Rye cytogenetics and chromosome genomics

Abstract

Rye (Secale cereale L., 2n = 2x = 14) has a large genome of about 8 Gbp distributed across seven large chromosomes. Although they are easily observable by microscopy, their identification is difficult due to similar morphology. Thus, wheat-rye chromosome addition and substitution lines were originally employed to accomplish this and establish the homology of rye chromosomes with those of Triticinae species. The introduction of differential staining and fluorescence in situ hybridization (FISH) provided an important advance, but chromosome identification was still hampered by polymorphism of chromosome banding patterns.

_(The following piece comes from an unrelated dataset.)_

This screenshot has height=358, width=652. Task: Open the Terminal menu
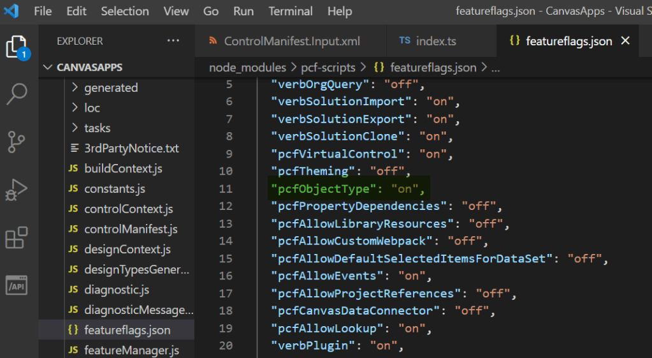(290, 11)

A different approach to identify chromosomes involves crosses of a sample to a tester set of wheat-rye chromosome addition lines and cytological analysis of chromosome pairing during meiosis in F1 hybrids. While FISH enabled the analysis of long-range molecular organization of the chromosomes, genomic in situ hybridization (GISH) using rye genomic DNA as probe allowed identification of rye chromosomes introgressed to wheat, including interspecific chromosome translocations. The analysis of isolated mitotic metaphase chromosomes by flow cytometry enabled identification of chromosome 1R, and, if present, the accessory B chromosome. The two chromosomes could be purified by flow sorting for downstream analyses. Chromosomes 2R–7R could not be discriminated from each other and thus were flow-sorted individually from respective wheat-rye chromosomes addition lines, as was the short arm of 1R (1RS).Flow sorting of rye chromosomes facilitated the development of chromosome-specific molecular markers. Next generation sequencing of flow-sorted B chromosomes provided insights into their molecular organization and origin (Chap. 4). Sequencing each of the seven rye chromosomes resulted in the first draft genome sequence, informing about rye gene complement and evolution, and recently facilitated the assembly of a rye reference genome.